[Data records]

[Start of Attachment]

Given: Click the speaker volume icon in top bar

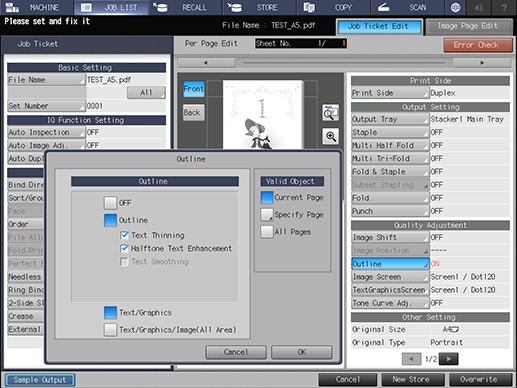Looking at the screenshot, I should point(479,7).
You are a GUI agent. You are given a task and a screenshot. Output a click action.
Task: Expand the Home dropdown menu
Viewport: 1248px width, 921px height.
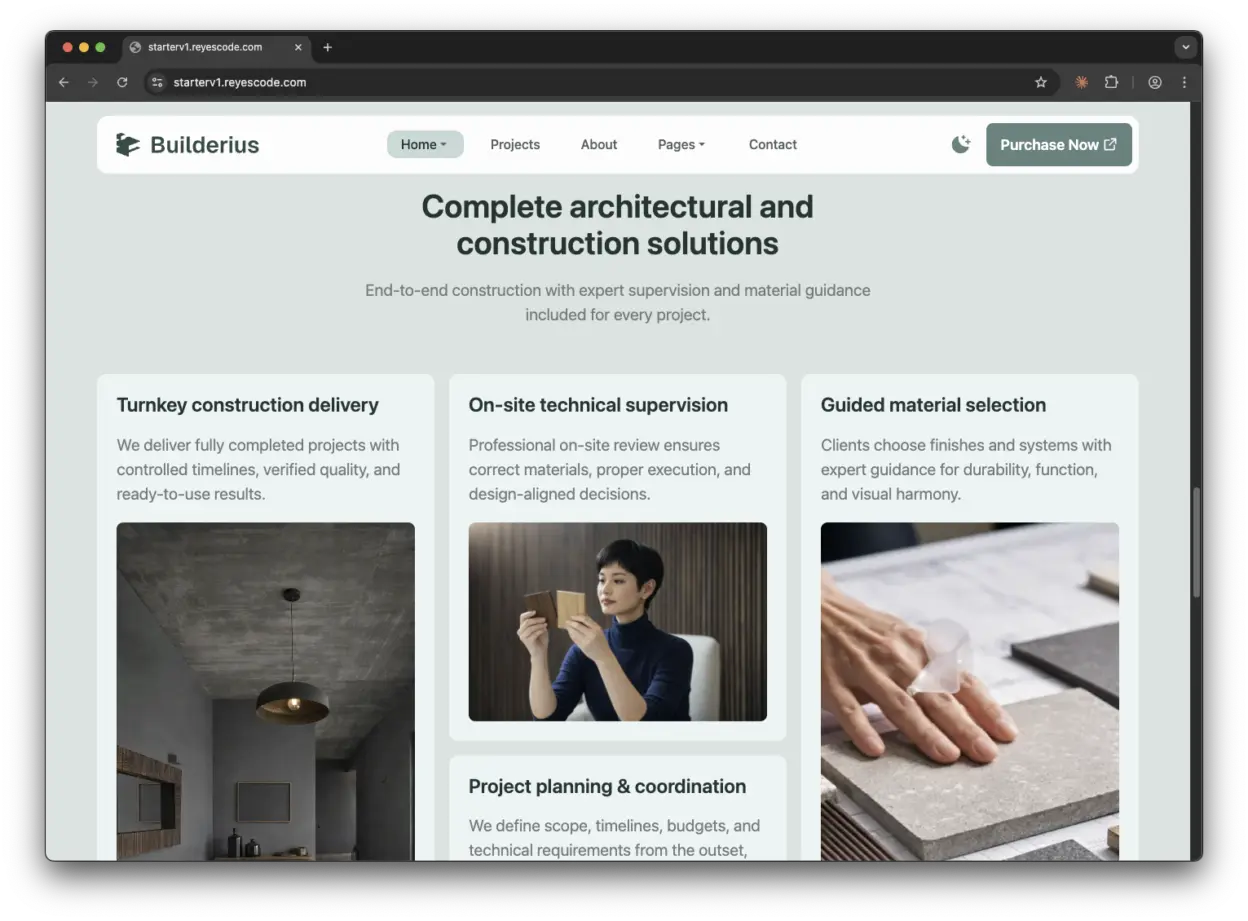(424, 145)
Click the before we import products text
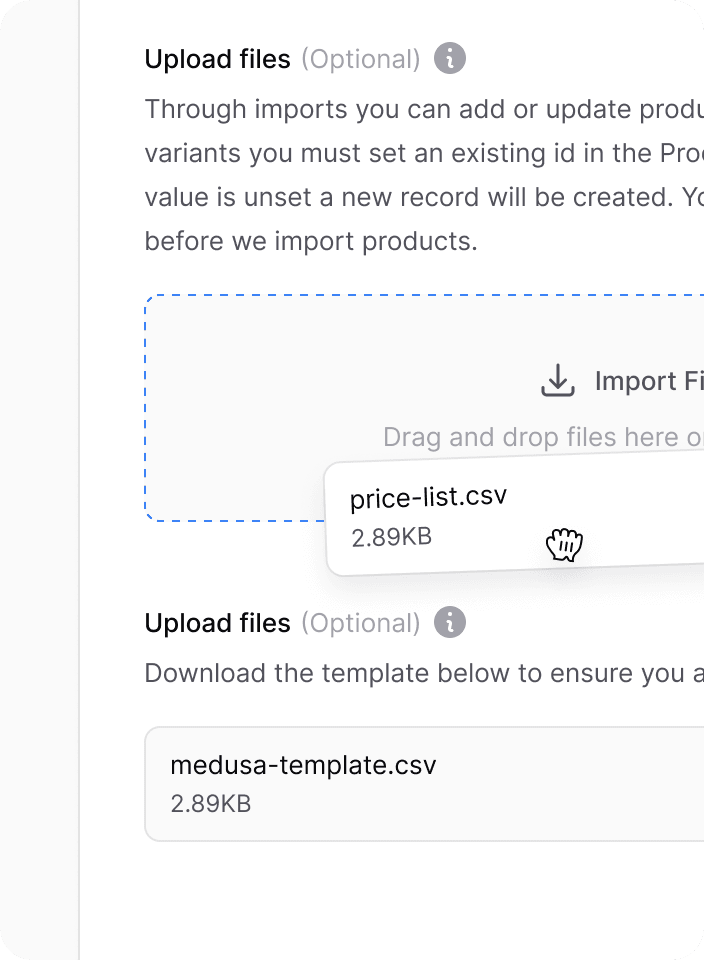 click(311, 241)
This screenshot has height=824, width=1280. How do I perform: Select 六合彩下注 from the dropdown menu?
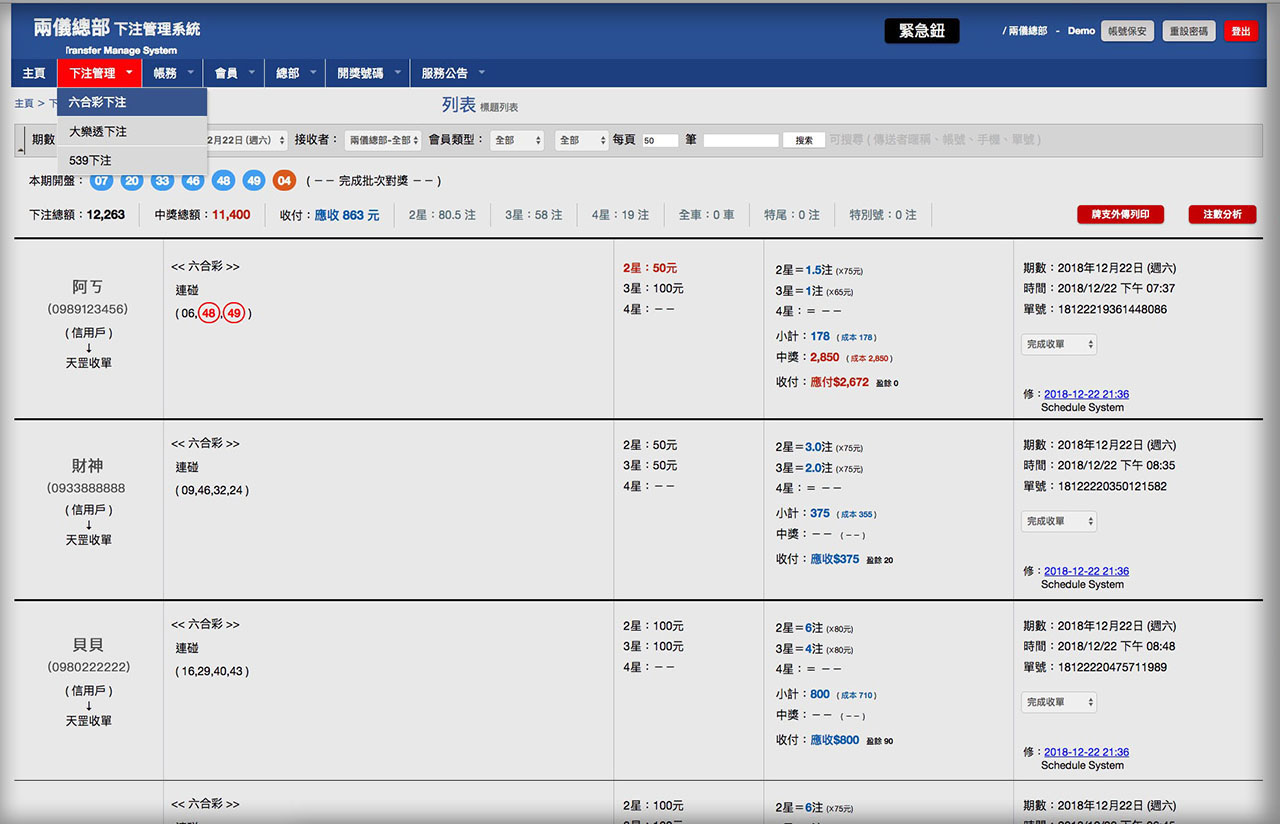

[End of Attachment]

→ How to complete this task
Images stay out, but the rest of the data above must be repeated exactly.

→ Result
Given: Click the speaker volume icon in top bar

Looking at the screenshot, I should point(479,7).
You are a GUI agent. You are given a task and a screenshot. Output a click action.
Task: Expand the Home dropdown menu
Viewport: 1248px width, 921px height.
(424, 145)
Click the before we import products text
 click(311, 241)
This screenshot has height=824, width=1280. How do I perform: Select 六合彩下注 from the dropdown menu?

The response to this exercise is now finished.